Julian soltó una risita.

– Eres tan predecible, Ellie. Bla… bla… bla… -Movió la mano como si fuera una boca-. No puedes dejar las cosas en paz. Siempre tienes que tirarte a la garganta de alguien. Pero aquí yo no soy el malo, eres tú y tu pequeño clon obeso. -Resopló, despectivo-. Dime, por favor, ¿alguna vez Prue y tú habéis contenido la respiración el tiempo suficiente para preguntaros si tenéis razón? Si un idiota te cuenta una historia te la crees, siempre que confirme alguno de tus miserables agravios.

– Tú dijiste que James había asesinado impunemente -le respondió ella muy enojada-. Lo llamaste «Jammy hijo de puta… había cometido el asesinato perfecto… había dejado a Ailsa fuera, a la intemperie, y había tomado somníferos para no tener que oír sus gemidos en la terraza».

– No seas imbécil -dijo-. Si de veras no hubiera podido entrar, habría caminado hasta la casa del guarda. Bob y Vera tienen llaves. -Los ojos de Julian se entrecerraron-. Debes preocuparte por tu cerebro, Ellie. La única persona en este pueblo que tiene más resentimientos que tú es Vera, y ella está totalmente senil. -Examinó el rostro de su esposa por un instante y soltó después un gruñido de incredulidad-. Espero que no hayas obtenido tu información de ella, zorra idiota. Odia a muerte a James desde que él la acusó de robar. Era culpable pero eso no le impidió difamarlo. Si crees algo de lo que ella dice, realmente necesitas que te revisen la cabeza.

Monroe vio cómo la catástrofe avanzaba un paso más en el rostro maquillado de la mujer, que bajó los ojos y se miró las manos.

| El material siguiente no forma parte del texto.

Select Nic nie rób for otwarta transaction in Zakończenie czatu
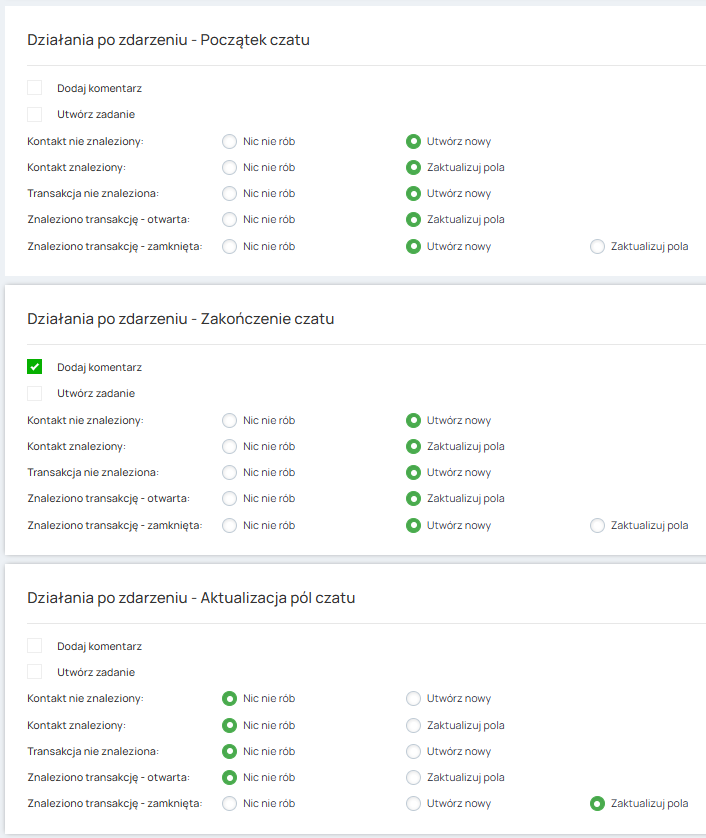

– Yo… -intentó decir-. ¿Cómo sabes tantas cosas? -preguntó de repente-. ¿Te lo cuenta tu fulana?

Veinticuatro

Leo respondió al primer timbrazo.

– ¿Lizzie? -susurró con suavidad, como si estuviera en un lugar público y no quisiera que los demás lo oyeran.

El móvil de Leo no hubiera reconocido el número de Mark, pero asociar un número desconocido con su hermana era un hecho extraño.

– No, soy Mask Ankerton. -Aguzó el oído para detectar ei ruido de fondo, pero no había ninguno-. ¿Por qué creyó que se trataba de Lizzie?

– No es asunto suyo -dijo el hombre agresivamente, levantando la voz al instante-. ¿Qué quiere?

– ¿Qué tal «feliz Navidad, Mark? ¿Cómo le va a mi padre?»